*Required action*:
Reproduce the following entries verbatim, each one complete.

------------------------------------------------

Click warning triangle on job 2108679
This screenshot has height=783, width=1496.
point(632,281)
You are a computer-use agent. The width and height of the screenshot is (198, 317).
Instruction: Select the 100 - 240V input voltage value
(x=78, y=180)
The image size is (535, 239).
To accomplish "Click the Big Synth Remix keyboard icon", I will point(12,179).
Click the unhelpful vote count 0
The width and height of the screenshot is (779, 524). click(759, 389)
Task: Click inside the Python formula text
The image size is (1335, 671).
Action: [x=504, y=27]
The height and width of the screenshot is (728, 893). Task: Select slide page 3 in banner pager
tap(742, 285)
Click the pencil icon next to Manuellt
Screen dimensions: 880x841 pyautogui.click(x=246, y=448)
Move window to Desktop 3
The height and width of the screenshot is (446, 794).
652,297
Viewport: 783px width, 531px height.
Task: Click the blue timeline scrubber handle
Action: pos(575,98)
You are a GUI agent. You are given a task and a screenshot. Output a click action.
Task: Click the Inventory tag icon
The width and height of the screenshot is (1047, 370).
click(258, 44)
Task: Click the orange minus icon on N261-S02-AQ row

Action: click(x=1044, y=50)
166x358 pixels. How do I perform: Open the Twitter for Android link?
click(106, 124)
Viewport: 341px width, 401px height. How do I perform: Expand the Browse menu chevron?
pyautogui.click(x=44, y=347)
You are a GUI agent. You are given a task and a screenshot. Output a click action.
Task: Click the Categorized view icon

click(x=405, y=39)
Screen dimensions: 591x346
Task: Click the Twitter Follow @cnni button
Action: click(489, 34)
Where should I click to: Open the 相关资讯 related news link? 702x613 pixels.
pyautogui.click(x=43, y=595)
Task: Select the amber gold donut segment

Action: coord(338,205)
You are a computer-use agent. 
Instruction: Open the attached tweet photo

------------------------------------------------

*Written answer*:
Click warning triangle on job 2108679
This screenshot has height=783, width=1496.
point(632,281)
You are a computer-use agent. The width and height of the screenshot is (198, 317).
Instruction: Select the 100 - 240V input voltage value
(x=78, y=180)
The image size is (535, 239).
To accomplish "Click the Big Synth Remix keyboard icon", I will point(12,179).
Click the unhelpful vote count 0
The width and height of the screenshot is (779, 524). click(759, 389)
Task: Click inside the Python formula text
The image size is (1335, 671).
Action: [x=504, y=27]
The height and width of the screenshot is (728, 893). Task: Select slide page 3 in banner pager
tap(742, 285)
Click the pencil icon next to Manuellt
Screen dimensions: 880x841 pyautogui.click(x=246, y=448)
Move window to Desktop 3
The height and width of the screenshot is (446, 794).
652,297
Viewport: 783px width, 531px height.
Task: Click the blue timeline scrubber handle
Action: pos(575,98)
You are a GUI agent. You are given a task and a screenshot. Output a click action.
Task: Click the Inventory tag icon
The width and height of the screenshot is (1047, 370).
click(258, 44)
Task: Click the orange minus icon on N261-S02-AQ row

Action: click(x=1044, y=50)
166x358 pixels. How do I perform: Open the Twitter for Android link?
click(106, 124)
Viewport: 341px width, 401px height. How do I perform: Expand the Browse menu chevron?
pyautogui.click(x=44, y=347)
You are a GUI agent. You are given a task and a screenshot. Output a click action.
Task: Click the Categorized view icon

click(x=405, y=39)
Screen dimensions: 591x346
Task: Click the Twitter Follow @cnni button
Action: click(489, 34)
Where should I click to: Open the 相关资讯 related news link? 702x613 pixels.
pyautogui.click(x=43, y=595)
Task: Select the amber gold donut segment

Action: coord(338,205)
You are a computer-use agent. 
Instruction: Open the attached tweet photo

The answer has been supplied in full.